Fix by using deferred variant of printk which doesn't call to the scheduler.

Fixes: 279f1461432c ("x86: apic: Use tsc deadline for oneshot when available")
Signed-off-by: Leon Romanovsky <leonro@xxxxxxxxxxxx>
---
It is far away from my main expertise and I'm not sure that the solution
is correct, but it definitely fixed our regression.
---
arch/x86/kernel/apic/apic.c | 2 +-
1 file changed, 1 insertion(+), 1 deletion(-)

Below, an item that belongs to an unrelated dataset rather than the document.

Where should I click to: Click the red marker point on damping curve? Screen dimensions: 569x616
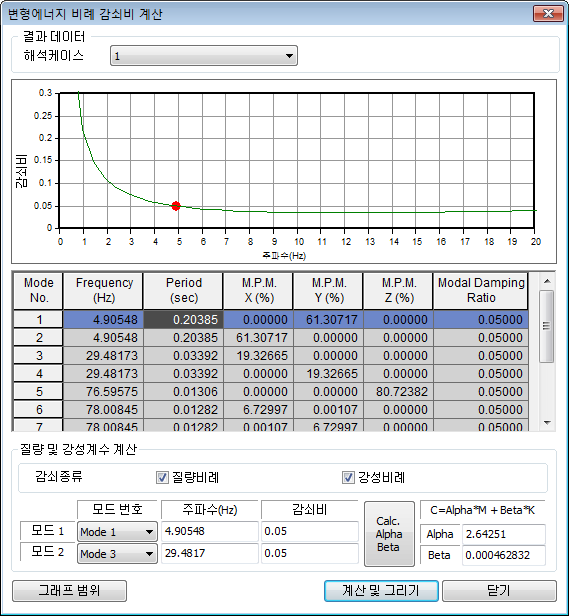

diff --git a/arch/x86/kernel/apic/apic.c b/arch/x86/kernel/apic/apic.c
index d254cebdd3c3..6706b2cd9aec 100644
--- a/arch/x86/kernel/apic/apic.c
+++ b/arch/x86/kernel/apic/apic.c
@@ -353,7 +353,7 @@ static void __setup_APIC_LVTT(unsigned int clocks, int oneshot, int irqen)
*/
asm volatile("mfence" : : : "memory");

- printk_once(KERN_DEBUG "TSC deadline timer enabled\n");
+ printk_deferred_once(KERN_DEBUG "TSC deadline timer enabled\n");
return;
}

--
2.25.1